Through the warm, spring dusk loomed an upright figure, and next moment a sturdy arm encircled Lottie's slim waist, and a closely-clipped moustache brushed her check.

"I knew you'd meet me!" said a voice triumphantly.

"Knew, indeed!" retorted Lottie, with pretended indignation. "I like your impudence, Fred!" Then, with a sudden change of tone, "I was very nearly prevented, Fred."

"Why, you promised, sweetheart!" said Fred Medland, a well-set-up young fellow, in the dark uniform of a prison warder.

"I know I did," confessed Lottie; "but about—"

"Has your father been making trouble?" struck in Fred quickly.

"Not any more about us, Fred. But there is trouble, all the same."

"What is it, dear?" asked Fred anxiously. "Is it anything I can help in?"

Lottie shook her head.

"I don't know myself what it is, but father is terribly upset about something."

"Upset!" repeated Fred. "Why, I thought he was ever so pleased about getting his promotion to principal warder."

"So he is, Fred," the girl answered quickly—"pleased as he could be.
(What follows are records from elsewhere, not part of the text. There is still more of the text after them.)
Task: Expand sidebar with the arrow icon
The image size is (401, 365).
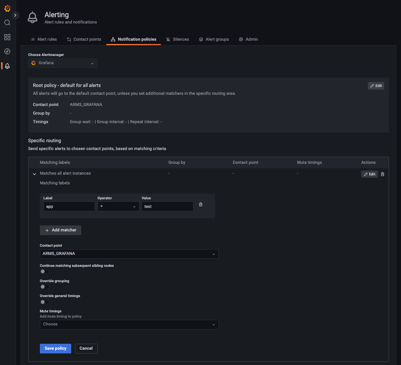Action: pos(15,15)
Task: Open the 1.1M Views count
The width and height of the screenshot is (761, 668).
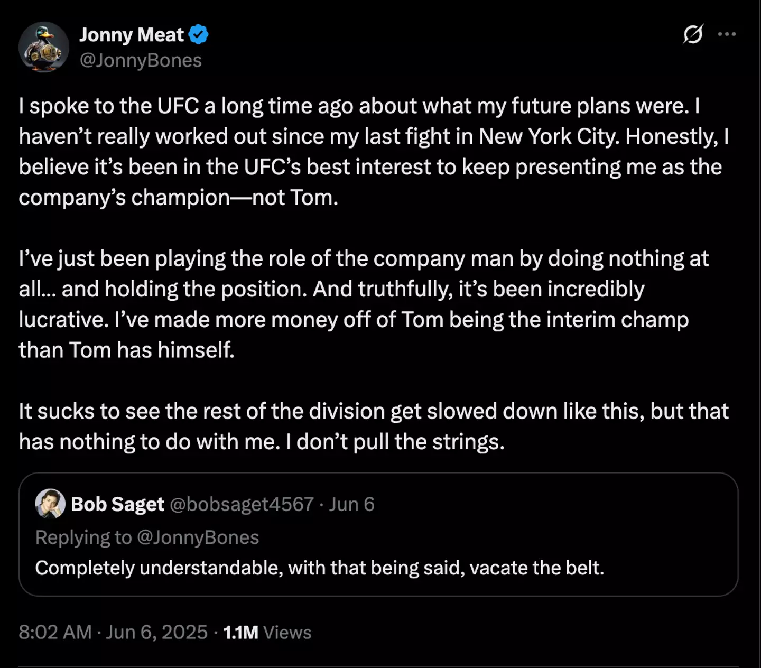Action: point(267,632)
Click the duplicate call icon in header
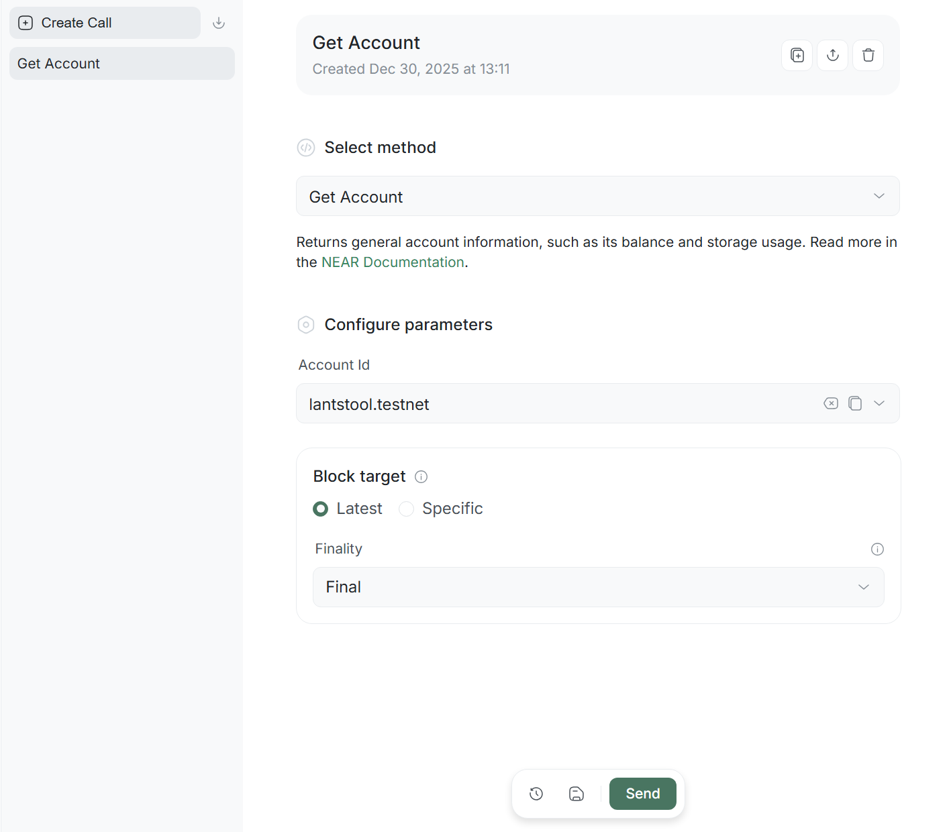Viewport: 951px width, 832px height. 797,55
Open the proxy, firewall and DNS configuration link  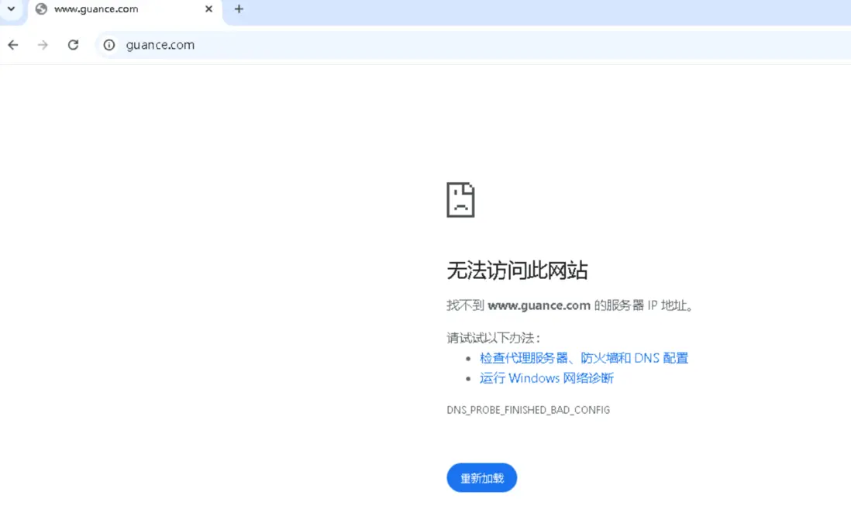tap(585, 357)
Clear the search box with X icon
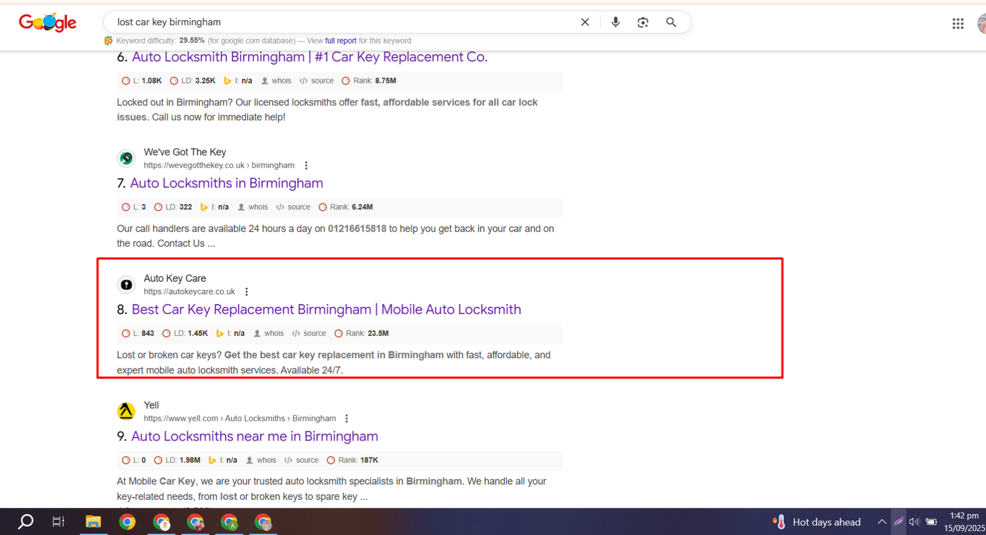Screen dimensions: 986x535 pyautogui.click(x=585, y=22)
This morning he went off gay as a lark. He was so cheerful that it was in my mind to ask him again to-night and see if he wouldn't give his leave for us two to be engaged."

She paused a moment, a frown creasing her pretty forehead.

"When he came back to dinner," she continued, "he was a changed man. He was ten years older than when he went on duty!"

"Didn't he say anything?" Fred asked.

"Mother asked him if he was ill, and wouldn't he have the doctor. Goodness! He nearly snapped her head off. 'Ill!' he said. 'Never felt better in my life!' Then he sat down to dinner, and didn't eat enough to satisfy a sparrow."

"And afterwards?" questioned Fred.

"Why, he went out without a word; and when he came back to supper he was worse than ever. Fred," she went on, "mother was so worried, I hardly liked to leave her. She doesn't know what to make of it, and no more do I, It's just dreadful to see him like this."

"See here, Lottie, there's no sense in your worrying yourself into this state," the man said quietly. "There's something wrong with your dad, that I'll allow. And what we've got to do is to find out what it is. Now, you watch him at home, and I'll watch him in the prison. I'll have a good chance to, for to-morrow he takes over party 14, instead of Gimmick. Between us," he added consolingly, "we ought to be able to find out what's up. Don't you think so?"

Lottie turned and threw her arms round his neck.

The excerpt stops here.